While UC administrators bemoan their inability to generate sufficient “diversity,” students should harbor no illusions in the administration. The administration acts in the service of its employers—not the “people” but the capitalist class in the guise of the UC Regents—and serves as their watchdogs. The Regents, which banned affirmative action even before Proposition 209 passed, are a rogues’ gallery of many of the most powerful figures in California’s capitalist class, from bankers and top executives to close friends of the governor, real estate moguls and so forth. The current UC President, appointed by the board, is none other than Obama’s former secretary of Homeland Security Janet Napolitano, who oversaw a massive ramp-up in anti-immigrant measures, flooding the border with “boots on the ground” and deporting over 1,000 immigrants a day (see “Obama’s Crackdown on Immigrants,” WV No. 982, 10 June 2011). Her appointment, rightly seen as a kick in the teeth to undocumented students and their supporters, has been met with opposition and protests UC-wide.

Indeed, the university administration is the tool of the bourgeoisie within the university and it works hand in hand with the state to regiment and repress the students and workers. On March 4, Jessica Rayside, a black student at UCLA, stopped at an intersection in her car and got into an argument with another driver who asked if she was on welfare and called her “nothing but a n----r.” Later that evening, she and a fellow student chalked “White Supremacy Lives in the System” at UCLA—chalking being a common and accepted practice. The UCPD handcuffed and detained them. The response of the Afrikan Student Union to this was an initiative to “work with various underrepresented cultural groups to create a UCPD-Student Taskforce” in conjunction with the director of Police Community Services, the chief of police and the vice chancellor of Student Affairs. Their call fosters the dangerous illusion that the cops can be made to serve the interests of black students and the working class. To the contrary, the job of the police is to protect private property and exercise force and violence to uphold the will of the capitalist class. This means terrorizing the ghettos and barrios, smashing workers’ strikes and repressing student protest over racism and war.

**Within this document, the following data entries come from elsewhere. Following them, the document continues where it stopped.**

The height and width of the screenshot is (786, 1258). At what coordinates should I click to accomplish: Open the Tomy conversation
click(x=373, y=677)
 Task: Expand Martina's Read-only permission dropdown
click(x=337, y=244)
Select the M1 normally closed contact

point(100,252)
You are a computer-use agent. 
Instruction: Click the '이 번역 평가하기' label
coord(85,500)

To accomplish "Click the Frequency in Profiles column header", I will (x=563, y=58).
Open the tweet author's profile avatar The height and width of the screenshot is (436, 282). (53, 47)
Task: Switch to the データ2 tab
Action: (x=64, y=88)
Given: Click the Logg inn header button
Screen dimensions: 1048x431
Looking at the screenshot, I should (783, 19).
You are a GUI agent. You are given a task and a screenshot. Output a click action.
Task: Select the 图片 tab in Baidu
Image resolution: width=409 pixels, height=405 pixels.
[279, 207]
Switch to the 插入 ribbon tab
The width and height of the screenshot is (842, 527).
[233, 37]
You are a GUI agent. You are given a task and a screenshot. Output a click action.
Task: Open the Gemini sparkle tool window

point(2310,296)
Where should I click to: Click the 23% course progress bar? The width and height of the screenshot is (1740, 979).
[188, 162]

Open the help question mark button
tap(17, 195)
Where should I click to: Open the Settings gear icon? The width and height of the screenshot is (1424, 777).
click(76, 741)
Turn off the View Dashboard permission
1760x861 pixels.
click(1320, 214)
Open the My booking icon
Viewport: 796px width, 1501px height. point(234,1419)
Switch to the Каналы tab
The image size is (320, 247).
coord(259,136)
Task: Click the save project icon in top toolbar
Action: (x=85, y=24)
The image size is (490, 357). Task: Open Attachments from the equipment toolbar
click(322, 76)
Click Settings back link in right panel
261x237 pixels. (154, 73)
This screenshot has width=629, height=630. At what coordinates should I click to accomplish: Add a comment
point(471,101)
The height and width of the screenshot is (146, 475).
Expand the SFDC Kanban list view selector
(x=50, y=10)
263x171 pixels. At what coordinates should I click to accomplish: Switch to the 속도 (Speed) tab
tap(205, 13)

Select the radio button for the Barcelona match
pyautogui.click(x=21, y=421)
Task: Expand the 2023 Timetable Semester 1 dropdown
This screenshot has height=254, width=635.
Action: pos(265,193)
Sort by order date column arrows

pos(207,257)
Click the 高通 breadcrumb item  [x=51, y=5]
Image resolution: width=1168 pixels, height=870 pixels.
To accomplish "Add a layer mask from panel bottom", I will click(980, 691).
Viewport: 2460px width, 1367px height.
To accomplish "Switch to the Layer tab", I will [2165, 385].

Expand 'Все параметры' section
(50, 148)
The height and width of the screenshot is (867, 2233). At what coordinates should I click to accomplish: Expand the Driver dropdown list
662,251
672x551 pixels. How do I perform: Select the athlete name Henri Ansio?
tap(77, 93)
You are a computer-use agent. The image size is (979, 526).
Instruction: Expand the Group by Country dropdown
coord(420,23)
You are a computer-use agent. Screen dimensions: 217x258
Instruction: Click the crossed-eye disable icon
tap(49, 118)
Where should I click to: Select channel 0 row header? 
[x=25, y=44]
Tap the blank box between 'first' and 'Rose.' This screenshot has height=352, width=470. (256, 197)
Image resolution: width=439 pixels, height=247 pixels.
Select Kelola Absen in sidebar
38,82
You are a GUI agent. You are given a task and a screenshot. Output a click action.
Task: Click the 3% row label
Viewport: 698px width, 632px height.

Confronting the material basis of black oppression in America means ripping up the entire edifice of the capitalist profit system, root and branch. Thus, any struggle for the rights of the oppressed must not base itself on appeals to a party that serves the bosses’ interests. Instead, students should ally with the multiracial working class, the only class that has the social power to smash the racist capitalist system. The fight against black oppression is a strategic question of the American socialist revolution. There will be no social revolution in this country without the united struggle of black, white and immigrant workers led by their multiracial vanguard party, just as there is no other road to eliminating the oppression of black people than the victorious conquest of power by the U.S. proletariat. The Spartacus Youth Clubs, youth auxiliaries of the Spartacist League, fight to build such a party. Join us!